Думается все же, что Кулешов ничуть не изменял здесь самому боевому авангардизму — он взял на вооружение приемы коллажа. Это, казалось бы, неудивительно: если фильм — о непримиримости жестокой реальности и иллюзорного мирка сладостных выдумок, то монтажные швы между картинами «настоящей» жизни и утешительских миражей просто обязаны быть наглядными, как границы коллажных фактур, склеенных встык, по линии обреза. Так вроде и происходит: ясно, что затейливые кадры киноновеллы «Метаморфоза Джима Валентайна», стилизованные под клише массовой культуры, призваны создавать почти оскорбительный контраст миру, единственным декоративным элементом которого являются разве что тени решеток.

» **Задание 1**: Процитируйте фрагмент о фильме Кулешова от слов «Думается все же, что» до слов «что тени решеток.» включительно.
» **Задание 2**: Как называется киноновелла, кадры которой, согласно фрагменту о фильме Кулешова, стилизованы под клише массовой культуры?
» **Задание 3**: Продолжите текст о коллаже в фильме Кулешова, начиная сразу после его последнего предложения.

Исходные данные:
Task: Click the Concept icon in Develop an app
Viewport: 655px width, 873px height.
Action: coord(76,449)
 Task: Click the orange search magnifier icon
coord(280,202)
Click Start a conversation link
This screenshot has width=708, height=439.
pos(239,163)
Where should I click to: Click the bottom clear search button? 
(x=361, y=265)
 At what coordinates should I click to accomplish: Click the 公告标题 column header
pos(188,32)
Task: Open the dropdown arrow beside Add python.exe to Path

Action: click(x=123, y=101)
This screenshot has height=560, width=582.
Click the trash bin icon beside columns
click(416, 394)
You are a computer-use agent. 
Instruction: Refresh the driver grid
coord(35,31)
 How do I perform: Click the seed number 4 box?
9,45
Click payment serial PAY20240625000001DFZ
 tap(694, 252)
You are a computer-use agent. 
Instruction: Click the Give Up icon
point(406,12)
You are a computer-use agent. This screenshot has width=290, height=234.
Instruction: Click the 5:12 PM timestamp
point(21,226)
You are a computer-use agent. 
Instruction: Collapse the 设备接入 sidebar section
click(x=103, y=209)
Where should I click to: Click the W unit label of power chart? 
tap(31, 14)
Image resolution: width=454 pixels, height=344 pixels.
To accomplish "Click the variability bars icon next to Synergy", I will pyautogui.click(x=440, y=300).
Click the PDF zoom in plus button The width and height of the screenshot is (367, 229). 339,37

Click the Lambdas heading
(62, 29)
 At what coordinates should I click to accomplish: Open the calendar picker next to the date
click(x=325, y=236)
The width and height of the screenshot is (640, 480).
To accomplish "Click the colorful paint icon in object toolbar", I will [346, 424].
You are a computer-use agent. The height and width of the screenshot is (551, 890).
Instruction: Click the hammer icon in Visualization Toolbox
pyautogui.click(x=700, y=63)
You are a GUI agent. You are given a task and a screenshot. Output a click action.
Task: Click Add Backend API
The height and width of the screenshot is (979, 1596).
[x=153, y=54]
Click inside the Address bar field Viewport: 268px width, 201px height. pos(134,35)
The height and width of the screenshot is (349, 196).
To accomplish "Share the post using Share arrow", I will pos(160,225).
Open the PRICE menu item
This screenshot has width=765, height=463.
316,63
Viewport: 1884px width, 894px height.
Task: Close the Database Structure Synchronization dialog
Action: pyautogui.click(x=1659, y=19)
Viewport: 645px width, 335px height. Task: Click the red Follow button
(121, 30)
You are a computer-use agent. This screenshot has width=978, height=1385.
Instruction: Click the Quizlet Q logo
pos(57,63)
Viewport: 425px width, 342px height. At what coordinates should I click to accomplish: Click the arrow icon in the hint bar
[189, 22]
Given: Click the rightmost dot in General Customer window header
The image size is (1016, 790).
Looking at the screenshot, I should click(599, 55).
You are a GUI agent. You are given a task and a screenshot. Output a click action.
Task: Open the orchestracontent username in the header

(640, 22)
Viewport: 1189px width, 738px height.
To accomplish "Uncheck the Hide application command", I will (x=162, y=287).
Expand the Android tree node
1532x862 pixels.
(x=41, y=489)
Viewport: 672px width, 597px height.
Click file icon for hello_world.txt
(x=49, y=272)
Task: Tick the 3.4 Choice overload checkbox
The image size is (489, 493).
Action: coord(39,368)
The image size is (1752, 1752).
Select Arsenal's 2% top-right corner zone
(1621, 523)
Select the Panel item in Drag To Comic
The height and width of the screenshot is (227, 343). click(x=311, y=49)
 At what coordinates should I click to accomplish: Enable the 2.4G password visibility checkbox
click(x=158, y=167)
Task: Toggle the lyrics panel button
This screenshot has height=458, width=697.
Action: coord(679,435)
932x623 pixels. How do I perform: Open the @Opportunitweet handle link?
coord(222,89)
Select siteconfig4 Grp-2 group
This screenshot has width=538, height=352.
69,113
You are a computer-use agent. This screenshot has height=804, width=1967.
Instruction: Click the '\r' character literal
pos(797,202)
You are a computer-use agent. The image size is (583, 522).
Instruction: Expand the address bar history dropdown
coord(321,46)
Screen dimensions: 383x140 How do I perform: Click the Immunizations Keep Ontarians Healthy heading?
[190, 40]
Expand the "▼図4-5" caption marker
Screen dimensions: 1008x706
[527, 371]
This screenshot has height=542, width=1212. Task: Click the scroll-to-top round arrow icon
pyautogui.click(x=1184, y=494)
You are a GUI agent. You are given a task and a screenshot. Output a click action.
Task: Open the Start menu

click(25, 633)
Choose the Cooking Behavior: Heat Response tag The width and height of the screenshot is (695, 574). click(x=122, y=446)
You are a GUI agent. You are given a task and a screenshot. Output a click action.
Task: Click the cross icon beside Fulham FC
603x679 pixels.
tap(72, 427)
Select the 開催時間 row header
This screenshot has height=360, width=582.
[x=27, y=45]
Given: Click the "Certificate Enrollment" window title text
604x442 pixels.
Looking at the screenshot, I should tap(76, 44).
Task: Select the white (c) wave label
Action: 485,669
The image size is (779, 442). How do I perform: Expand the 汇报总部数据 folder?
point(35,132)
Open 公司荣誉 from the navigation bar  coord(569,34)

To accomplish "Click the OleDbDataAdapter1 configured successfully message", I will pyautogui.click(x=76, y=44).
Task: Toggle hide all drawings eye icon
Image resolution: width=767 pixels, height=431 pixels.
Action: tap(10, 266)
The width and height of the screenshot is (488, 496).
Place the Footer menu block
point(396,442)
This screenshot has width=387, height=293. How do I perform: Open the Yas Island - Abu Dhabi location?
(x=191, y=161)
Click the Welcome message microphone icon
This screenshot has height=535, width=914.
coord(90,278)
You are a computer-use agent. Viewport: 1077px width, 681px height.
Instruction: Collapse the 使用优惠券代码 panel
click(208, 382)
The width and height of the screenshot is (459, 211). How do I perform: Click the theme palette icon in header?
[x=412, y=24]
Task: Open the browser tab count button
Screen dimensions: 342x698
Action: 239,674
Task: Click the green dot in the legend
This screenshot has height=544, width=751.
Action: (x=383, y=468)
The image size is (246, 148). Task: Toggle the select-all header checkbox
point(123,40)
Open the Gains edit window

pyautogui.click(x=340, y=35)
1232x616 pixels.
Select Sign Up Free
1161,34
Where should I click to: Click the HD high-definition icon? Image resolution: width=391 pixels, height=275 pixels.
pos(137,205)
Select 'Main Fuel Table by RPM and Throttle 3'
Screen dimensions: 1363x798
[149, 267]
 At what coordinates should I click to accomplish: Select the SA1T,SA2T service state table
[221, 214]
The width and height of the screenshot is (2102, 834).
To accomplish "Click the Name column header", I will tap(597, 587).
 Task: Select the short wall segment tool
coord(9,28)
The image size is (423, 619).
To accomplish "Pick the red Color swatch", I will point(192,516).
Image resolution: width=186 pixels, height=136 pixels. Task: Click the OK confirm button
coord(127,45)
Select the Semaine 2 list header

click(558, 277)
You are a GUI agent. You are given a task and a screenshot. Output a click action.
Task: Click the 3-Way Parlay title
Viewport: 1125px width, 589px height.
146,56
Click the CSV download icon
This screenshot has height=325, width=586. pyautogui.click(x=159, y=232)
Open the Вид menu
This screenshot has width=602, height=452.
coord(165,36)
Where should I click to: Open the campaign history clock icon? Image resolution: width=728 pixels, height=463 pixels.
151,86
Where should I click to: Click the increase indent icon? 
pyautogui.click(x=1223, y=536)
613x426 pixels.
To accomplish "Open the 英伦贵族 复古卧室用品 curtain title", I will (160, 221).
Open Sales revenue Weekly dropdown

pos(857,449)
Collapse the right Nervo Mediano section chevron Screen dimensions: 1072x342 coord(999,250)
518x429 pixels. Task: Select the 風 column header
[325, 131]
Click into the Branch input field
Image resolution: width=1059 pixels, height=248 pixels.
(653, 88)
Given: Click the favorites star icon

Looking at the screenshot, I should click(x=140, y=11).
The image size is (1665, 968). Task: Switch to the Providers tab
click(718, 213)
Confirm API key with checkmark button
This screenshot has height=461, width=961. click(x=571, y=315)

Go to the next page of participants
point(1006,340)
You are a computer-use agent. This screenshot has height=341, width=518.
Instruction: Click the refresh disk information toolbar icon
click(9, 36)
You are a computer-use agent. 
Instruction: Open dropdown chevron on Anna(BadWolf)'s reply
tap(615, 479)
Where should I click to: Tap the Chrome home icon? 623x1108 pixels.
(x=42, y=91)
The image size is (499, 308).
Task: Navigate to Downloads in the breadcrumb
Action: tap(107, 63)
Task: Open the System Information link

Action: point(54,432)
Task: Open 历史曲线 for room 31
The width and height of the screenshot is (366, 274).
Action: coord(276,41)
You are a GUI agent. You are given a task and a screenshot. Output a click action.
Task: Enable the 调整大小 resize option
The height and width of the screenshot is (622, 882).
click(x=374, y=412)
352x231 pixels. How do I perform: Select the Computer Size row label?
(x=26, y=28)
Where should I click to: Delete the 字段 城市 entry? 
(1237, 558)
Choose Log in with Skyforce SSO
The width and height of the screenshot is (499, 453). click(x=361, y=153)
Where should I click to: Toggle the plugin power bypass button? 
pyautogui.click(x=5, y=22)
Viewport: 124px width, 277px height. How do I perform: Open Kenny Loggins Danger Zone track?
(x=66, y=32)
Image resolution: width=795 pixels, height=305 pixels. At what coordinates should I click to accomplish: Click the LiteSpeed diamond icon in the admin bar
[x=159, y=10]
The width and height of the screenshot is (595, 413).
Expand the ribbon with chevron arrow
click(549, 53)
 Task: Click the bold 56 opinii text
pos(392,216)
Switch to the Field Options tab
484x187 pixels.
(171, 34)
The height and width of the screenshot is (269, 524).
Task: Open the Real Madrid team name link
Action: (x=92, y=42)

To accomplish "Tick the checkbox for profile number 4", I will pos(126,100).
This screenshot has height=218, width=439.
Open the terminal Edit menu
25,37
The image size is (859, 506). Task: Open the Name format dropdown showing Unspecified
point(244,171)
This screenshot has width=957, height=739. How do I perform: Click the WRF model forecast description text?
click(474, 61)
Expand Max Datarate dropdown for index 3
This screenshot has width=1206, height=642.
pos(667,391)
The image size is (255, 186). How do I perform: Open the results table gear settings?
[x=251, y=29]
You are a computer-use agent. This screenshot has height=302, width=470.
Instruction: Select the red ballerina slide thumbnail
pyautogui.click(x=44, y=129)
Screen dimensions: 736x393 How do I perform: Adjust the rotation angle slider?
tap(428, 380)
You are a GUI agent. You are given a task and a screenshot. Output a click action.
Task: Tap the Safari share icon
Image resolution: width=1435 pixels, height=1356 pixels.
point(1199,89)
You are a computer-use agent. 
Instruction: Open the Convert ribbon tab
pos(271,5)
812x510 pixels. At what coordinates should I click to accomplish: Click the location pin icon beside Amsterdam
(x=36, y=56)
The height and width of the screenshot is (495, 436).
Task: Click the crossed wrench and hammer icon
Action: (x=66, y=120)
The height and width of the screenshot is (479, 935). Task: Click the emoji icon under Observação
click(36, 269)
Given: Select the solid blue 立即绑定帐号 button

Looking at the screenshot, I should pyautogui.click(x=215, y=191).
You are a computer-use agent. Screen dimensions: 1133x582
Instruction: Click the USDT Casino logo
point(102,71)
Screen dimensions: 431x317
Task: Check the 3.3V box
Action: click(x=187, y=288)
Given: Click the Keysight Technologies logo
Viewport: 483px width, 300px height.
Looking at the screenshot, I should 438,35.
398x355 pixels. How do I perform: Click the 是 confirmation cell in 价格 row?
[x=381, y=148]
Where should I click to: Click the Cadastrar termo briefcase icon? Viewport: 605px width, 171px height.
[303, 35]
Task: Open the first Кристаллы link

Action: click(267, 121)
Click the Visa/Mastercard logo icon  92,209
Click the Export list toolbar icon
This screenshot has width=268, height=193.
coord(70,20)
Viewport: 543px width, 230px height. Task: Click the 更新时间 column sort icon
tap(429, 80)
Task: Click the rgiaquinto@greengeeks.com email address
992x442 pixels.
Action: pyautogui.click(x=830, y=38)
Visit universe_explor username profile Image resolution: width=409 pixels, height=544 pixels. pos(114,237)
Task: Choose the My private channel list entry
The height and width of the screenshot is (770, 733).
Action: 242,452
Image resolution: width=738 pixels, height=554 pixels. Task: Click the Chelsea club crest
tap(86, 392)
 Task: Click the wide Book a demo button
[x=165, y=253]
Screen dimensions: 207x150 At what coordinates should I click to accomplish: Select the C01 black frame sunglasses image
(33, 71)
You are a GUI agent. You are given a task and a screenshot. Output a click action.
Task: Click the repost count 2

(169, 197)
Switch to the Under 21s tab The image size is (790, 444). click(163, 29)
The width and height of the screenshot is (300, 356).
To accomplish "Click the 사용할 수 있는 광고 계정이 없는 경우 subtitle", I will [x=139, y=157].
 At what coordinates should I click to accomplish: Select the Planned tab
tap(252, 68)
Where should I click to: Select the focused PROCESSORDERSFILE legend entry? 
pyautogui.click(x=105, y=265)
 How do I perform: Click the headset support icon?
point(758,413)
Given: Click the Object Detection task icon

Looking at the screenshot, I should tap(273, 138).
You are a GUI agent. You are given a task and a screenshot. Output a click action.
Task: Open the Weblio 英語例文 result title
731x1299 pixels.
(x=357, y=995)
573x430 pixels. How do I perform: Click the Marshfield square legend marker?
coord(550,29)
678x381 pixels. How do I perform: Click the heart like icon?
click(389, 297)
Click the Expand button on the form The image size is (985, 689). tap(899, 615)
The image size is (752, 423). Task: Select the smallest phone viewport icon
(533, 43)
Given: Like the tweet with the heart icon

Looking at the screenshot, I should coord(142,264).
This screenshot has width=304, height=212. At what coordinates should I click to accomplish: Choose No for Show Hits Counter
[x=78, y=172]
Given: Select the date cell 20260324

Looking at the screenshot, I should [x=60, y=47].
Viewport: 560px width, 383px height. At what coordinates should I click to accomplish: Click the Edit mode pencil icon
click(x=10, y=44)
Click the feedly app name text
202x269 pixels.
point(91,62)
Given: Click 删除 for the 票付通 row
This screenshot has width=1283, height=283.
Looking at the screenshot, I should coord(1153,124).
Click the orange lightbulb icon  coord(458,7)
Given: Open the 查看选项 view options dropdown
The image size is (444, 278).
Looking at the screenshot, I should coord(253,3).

» **Ответ 1**:
Думается все же, что Кулешов ничуть не изменял здесь самому боевому авангардизму — он взял на вооружение приемы коллажа. Это, казалось бы, неудивительно: если фильм — о непримиримости жестокой реальности и иллюзорного мирка сладостных выдумок, то монтажные швы между картинами «настоящей» жизни и утешительских миражей просто обязаны быть наглядными, как границы коллажных фактур, склеенных встык, по линии обреза. Так вроде и происходит: ясно, что затейливые кадры киноновеллы «Метаморфоза Джима Валентайна», стилизованные под клише массовой культуры, призваны создавать почти оскорбительный контраст миру, единственным декоративным элементом которого являются разве что тени решеток.

» **Ответ 2**: «Метаморфоза Джима Валентайна».

» **Ответ 3**:
Используя приемы коллажа, Кулешов, однако, не идет по столь первому и очевидному ряду, как сталкивание именно разностильных кусков действия. Тем более — многие отмечали, что «правда жизни» и «ложь беллетриста» выглядят у него равно... искусственно: они созданы общими приемами и потому не слишком контрастируют, а скорее — мягко перетекают друг в друга: "...Нет ощущения, что действительность сменилась вымыслом, а кажется, что кончился мрачный рассказ и начался веселый«3, — писал Осип Брик.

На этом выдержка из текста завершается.